I think that is a massive responsibility. It’s greater than for example being a GitHub organization owner. Because the worst they can do is delete the whole org, but have very limited access to private information like this. The responsibility of handling that private data lies with GitHub as a platform. (Although that could arguably be worse :sweat_smile: for your privacy)

Trust model of Discourse Admins

Basically this means, Admins require ultimate trust. Or put differently, a “bad admin” could cause not just great disruption, but even violate privacy in the moral sense and legal sense, breaking GDPR laws.

Personally I would rather have a technical solution like e2e encryption to avoid needing to give this level of trust to anyone. But this is what Discourse can offer today. So I would like to discuss with everyone how we should handle this.

Minimal admins, bus factor

So one option, we could say let’s have the least number of admins because the risk of abuse increases with each one. That would lead to a bus factor. Losing private message I don’t think is the end of the world, but needing to ask all your users to sign up to a new forum and losing the public discussions, that would be the main disruption for me.

Bus factor mitigation admins

Following from the above option, you might argue, we should have a couple of extra admins, each having their independent backups. So it’s more likely we can recover from an admin going MIA. But each of these admins would need to be trusted with the access to this private data, they can’t share the backups in a public archive or something for the same reason.

Public data backups

We can look into tools that allow backups of all the public data. Unfortunately that means we wouldn’t be able to save functional user accounts (private emails, hashed passwords, are not public data). But would enable anyone who’s interested to keep a backup of the public discussions.

Thoughts / more options?

Would like to hear how everyone feels we should approach this. Or perhaps if we should look into other options (some 2 out of 3 encryption setup?).

3 Likes

Same. We want to minimize risk while maximizing productivity. Encryption can help. Would be great if Discourse was e2e encrypted, but that generally makes things heavier and harder to verify.

Interestingly enough blockchains combine public access and encryption, and public/private key pairs could be used to encrypt DMs, and if passwords were salted then the hashes would be very hard to decipher, but that’s not the reality of the situation today. Would be really cool if V2, V3, or VX of SourceCred had all these features.

Are we certain that there are no ways to backup data without revealing private data?

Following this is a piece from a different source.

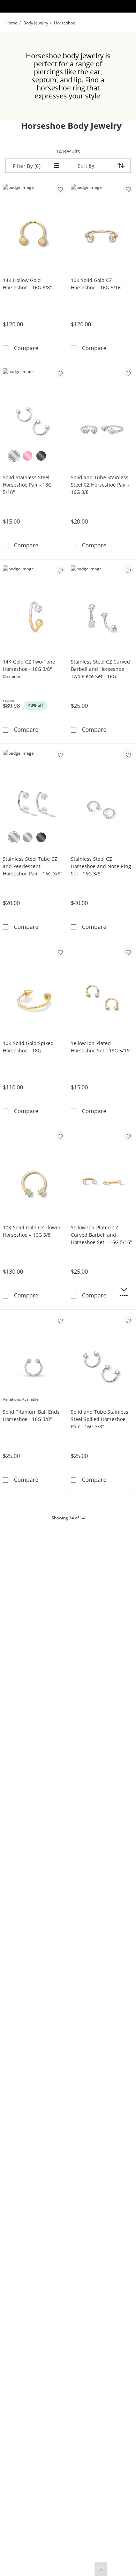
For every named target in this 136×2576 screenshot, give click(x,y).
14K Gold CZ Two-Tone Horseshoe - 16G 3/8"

Would admins be able to download and then clean the data to create regular snapshots for the SourceCred community? (sounds like a lot of work)

Would we be able to download the data, but maybe then encrypt it via a multisig so that only a combination of trusted community members can unlock it if need be? (then you’re still trusting those community members, but then you could have 1 or 2 admins and 5-10 keys for encryption/decryption)

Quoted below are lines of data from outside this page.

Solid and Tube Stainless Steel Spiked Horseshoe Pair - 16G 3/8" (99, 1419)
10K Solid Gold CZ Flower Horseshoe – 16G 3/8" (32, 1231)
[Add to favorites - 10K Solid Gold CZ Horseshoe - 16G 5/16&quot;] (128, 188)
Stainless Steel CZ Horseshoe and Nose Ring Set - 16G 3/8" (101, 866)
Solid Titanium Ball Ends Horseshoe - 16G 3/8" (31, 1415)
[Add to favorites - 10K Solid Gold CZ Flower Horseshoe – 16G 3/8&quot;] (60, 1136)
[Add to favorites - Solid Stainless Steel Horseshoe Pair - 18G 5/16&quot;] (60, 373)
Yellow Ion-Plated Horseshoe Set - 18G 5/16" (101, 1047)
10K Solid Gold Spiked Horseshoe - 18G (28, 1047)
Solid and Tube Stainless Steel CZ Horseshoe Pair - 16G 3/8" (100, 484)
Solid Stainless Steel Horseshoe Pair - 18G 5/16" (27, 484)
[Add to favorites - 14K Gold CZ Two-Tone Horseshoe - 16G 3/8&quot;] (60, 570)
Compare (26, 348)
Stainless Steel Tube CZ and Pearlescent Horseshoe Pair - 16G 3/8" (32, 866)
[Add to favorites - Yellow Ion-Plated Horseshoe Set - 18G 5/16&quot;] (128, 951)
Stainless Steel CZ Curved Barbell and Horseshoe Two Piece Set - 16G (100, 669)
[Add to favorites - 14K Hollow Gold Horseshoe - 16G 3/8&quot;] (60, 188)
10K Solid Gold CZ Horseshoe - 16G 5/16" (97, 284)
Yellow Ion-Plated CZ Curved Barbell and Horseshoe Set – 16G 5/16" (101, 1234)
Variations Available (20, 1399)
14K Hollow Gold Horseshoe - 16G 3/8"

Thanks for bringing this up!

For reference, here’s what bus factor is lol

And losing the archive of trails and docs and things too!

Would be great if eventually we could just put SourceCred on a blockchain to have an immutable record of public data for the project.

I would say:

  • do more research to understand exactly what’s possible
  • minimize risk, but not worry about it too much as we’re still at trust level 1
  • explore moving to a blockchain (Cosmos chains are relatively affordable)

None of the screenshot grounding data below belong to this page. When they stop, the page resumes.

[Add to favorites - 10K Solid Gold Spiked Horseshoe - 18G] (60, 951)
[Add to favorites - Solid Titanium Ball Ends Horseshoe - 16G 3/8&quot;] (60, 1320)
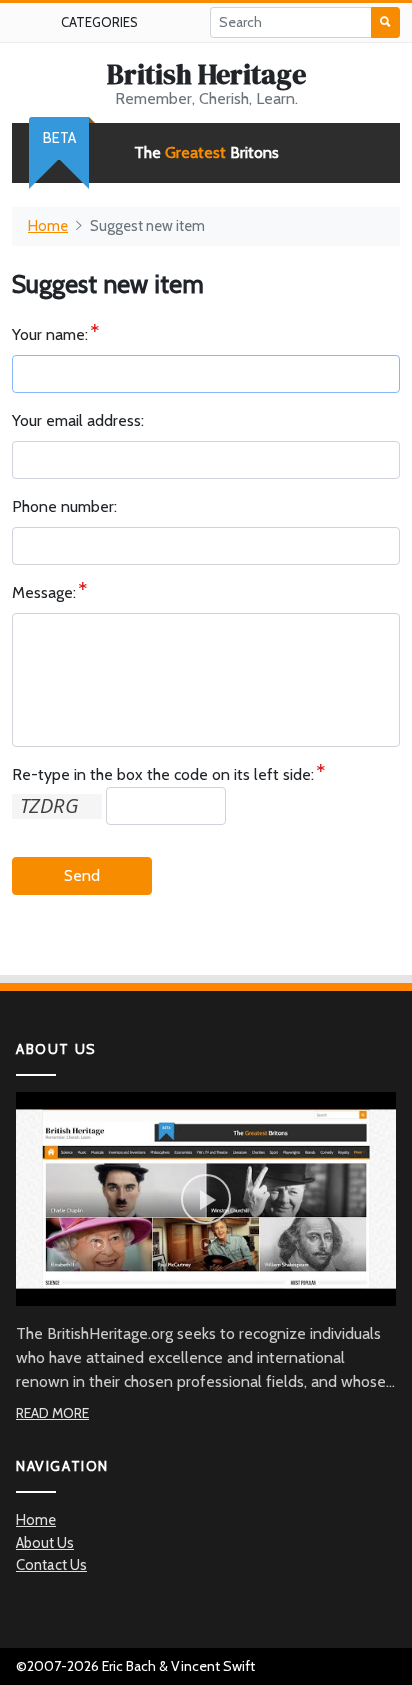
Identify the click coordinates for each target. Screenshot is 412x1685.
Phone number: (64, 506)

I mean the options are tied to opportunity cost. I’m sure I could build one of these tools if I spent two months. But if that’s what it takes I rather put two months towards sourcecred so I can boost someone else building it.

Same applies to research and migrating. If there’s a tool I could deploy in a day or two that would work for me. Also happy to pledge something towards that end.

1 Like

Yeah, I’m not super worried about the trust issues yet. I think keeping having a trusted contributor keep at least a monthly backup of the whole forum would be great… just in case. I’ve been doing this informally, but I’m not great at consistently repeating processes, so I’m not the best choice to be our backup keeper.

Added to the Initiatives WIshlist Category.